Surprise, surprise. Throughout his first 61 at-bats in 2014, Davis has been just that. Long pegged as a slap hitting speed demon who had struggles getting on base, Davis has managed to hit .328, good for seventh in the American League. He's also cranked two home runs, driven in eight runs and stolen seven bases while providing the Tigers a dynamic they haven't possessed.
How impressive has Davis's start been? In Detroit's lineup, his production has managed to overshadow the comeback-minded Miguel Cabrera, the motivated Ian Kinsler, the resurgent Austin Jackson and the still slugging Victor Martinez. The little guy has made a big difference with his plate aggression and running savvy.
"We'll run in the right situations, but Davis is a guy who knows how to use his speed," Ausmus said.

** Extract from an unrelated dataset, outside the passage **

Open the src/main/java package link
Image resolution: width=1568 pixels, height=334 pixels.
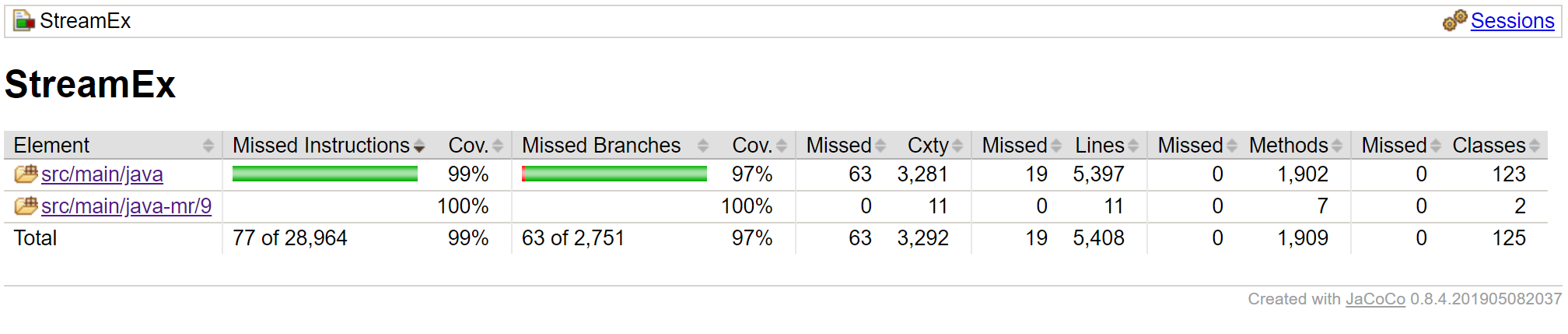(102, 174)
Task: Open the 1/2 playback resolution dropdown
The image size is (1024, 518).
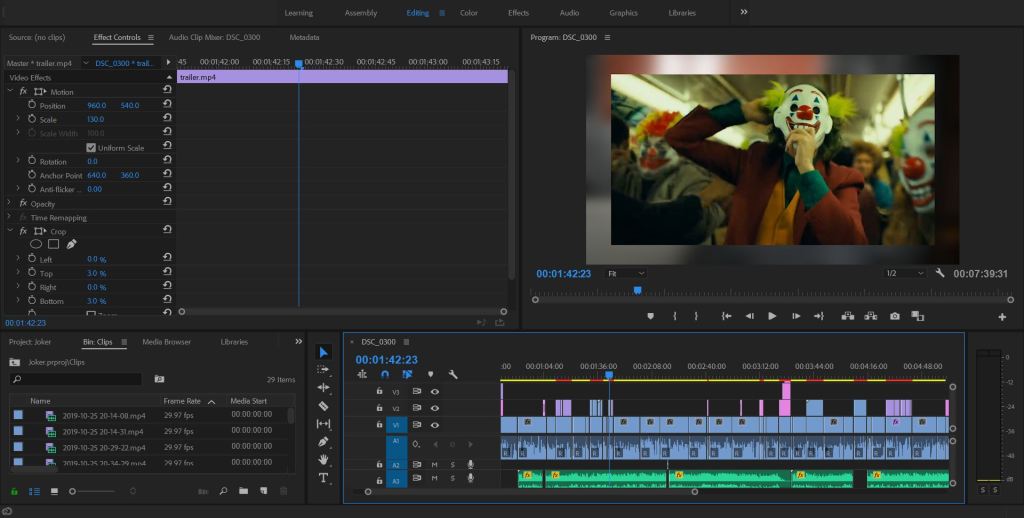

Take Thursday against the Chicago White Sox for a perfect, case in point example. With Detroit clinging to a tenuous 2-1 lead in the fifth inning, few would have expected Davis to hit a towering home run to left field in a 3-2 count, but that's exactly what he did. Later, he helped his bullpen with a clutch eighth inning double, flying around the bases. He's beaten out more than a few infield singles and gone from first to third in a flash, manufacturing runs.
Ausmus probably could not have imagined this kind of across the board impact in March. "Rajai is a guy who can help set it up for for the power guys," Ausmus said. Suddenly, Davis himself has also become one of those clutch power guys.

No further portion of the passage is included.